PASSAGE PROVIDED:
----------------------------------------
Sanchez’s repose involves mechanisms for taking care of himself and the rose. Both are vulnerable to and damaged by the outside elements. The fan serves a practical use here, though it is also part of visual illusions at other parts of the text: García Márquez sets up multiple roles and functions for the same objects throughout the text. The rose, which starts the passage as a thing to be cared for, becomes a shadow that reaches over Sanchez.
“Nevertheless, the erosion of death was much more pernicious than he had supposed, for as he went up onto the platform he felt a strange disdain for those who were fighting for the good luck to shake his hand.”
Death changes Sanchez’s consciousness throughout the text. It contributes to his sense of distance from those around him and, in this moment, suggests that he resents the idea (or the illusion) of closeness to which others aspire and toward which his life has, previously, been geared.
“There was a pattern to his circus. As he spoke his aides threw clusters of paper birds into the air and the artificial creatures took on life, flew about the platform of planks, and went out to sea.”
In calling the campaign a circus, the narrator allows readers to see Sanchez’s sense for the scene around him. From this perspective, the artificial creatures shift on unpredictable air to create illusions for the people who watch. Nature takes over, and works for or against, people here and throughout the chapter.
“Only the senator himself noticed that since it had been set up and taken down and carried form one place to another the superimposed cardboard town had been eaten away by the terrible climate and that it was almost as poor and dusty as Rosal del Virrey.”
When Sanchez starts to really look at the spectacle of his campaign, he feels and emphasizes its artifice. This moment is important because it shows that (maybe only in Sanchez’s mind) he is the only person who really notices that the fake, imagined town is pathetic and rotten, as eroded as he or the rose is.
“When he heard the final applause, he lifted his head, and looking over the boards of the fence, he saw the back side of the farce: the props for the buildings, the framework of the trees, the hidden illusionists who were pushing the ocean liner along. He spat without rancor.”
Nelson Farina’s vision, which the narrator partially enters, shows that someone else has derision for the farce of Sanchez’s election scene. His dislike for Sanchez himself becomes a dislike for Sanchez’s falsehood. This scene displays García Márquez’s technique in using Nelson’s actions to belie his emotions.
“His daughter came out into the yard when she heard the greeting. She was wearing a cheap, faded Guajiro Indian robe, her head was decorated with colored bows, and her face was painted as protection against the sun, but even in that state of disrepair it was possible to imagine that there had never been another so beautiful in the whole world. The senator was left breathless.”
This evocative description of Laura gives no reason for her exit: it is presented merely as a fact or a circumstance. This is an example of the many moments obscured by the narrator, in which motivations and thoughts are difficult to know. At the same time, the narrator becomes like the men who watch her, expressing what might be a universal sense of her beauty or what might just be Sanchez’s perspective.
----------------------------------------
STORED DATA:
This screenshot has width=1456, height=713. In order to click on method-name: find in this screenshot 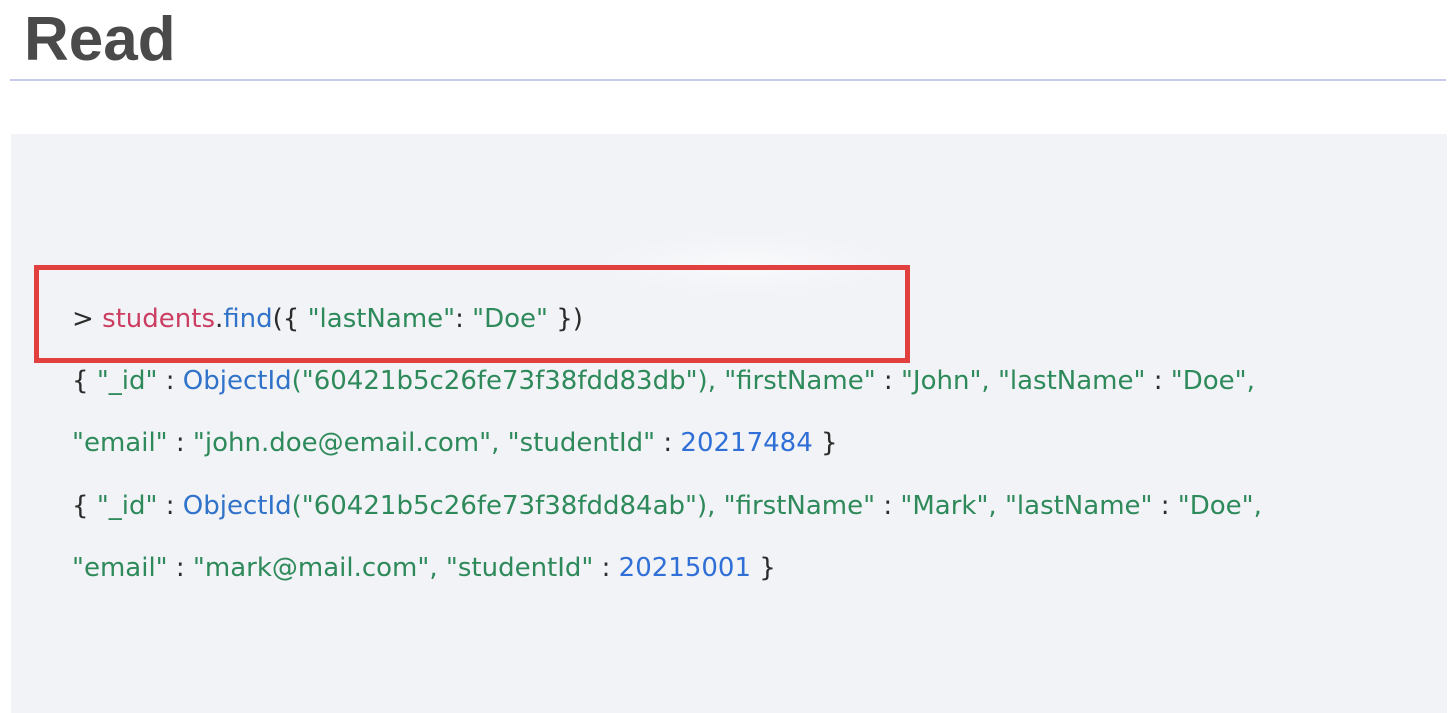, I will do `click(248, 319)`.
----------------------------------------
WORK TO COMPLETE:
Answer these from the commentary on García Márquez's senator:
1. What did the aides throw into the air while he spoke?
2. What had eaten away the superimposed cardboard town?
3. Why was his daughter's face painted?

TASK RESPONSE:
1. Clusters of paper birds.
2. The terrible climate.
3. As protection against the sun.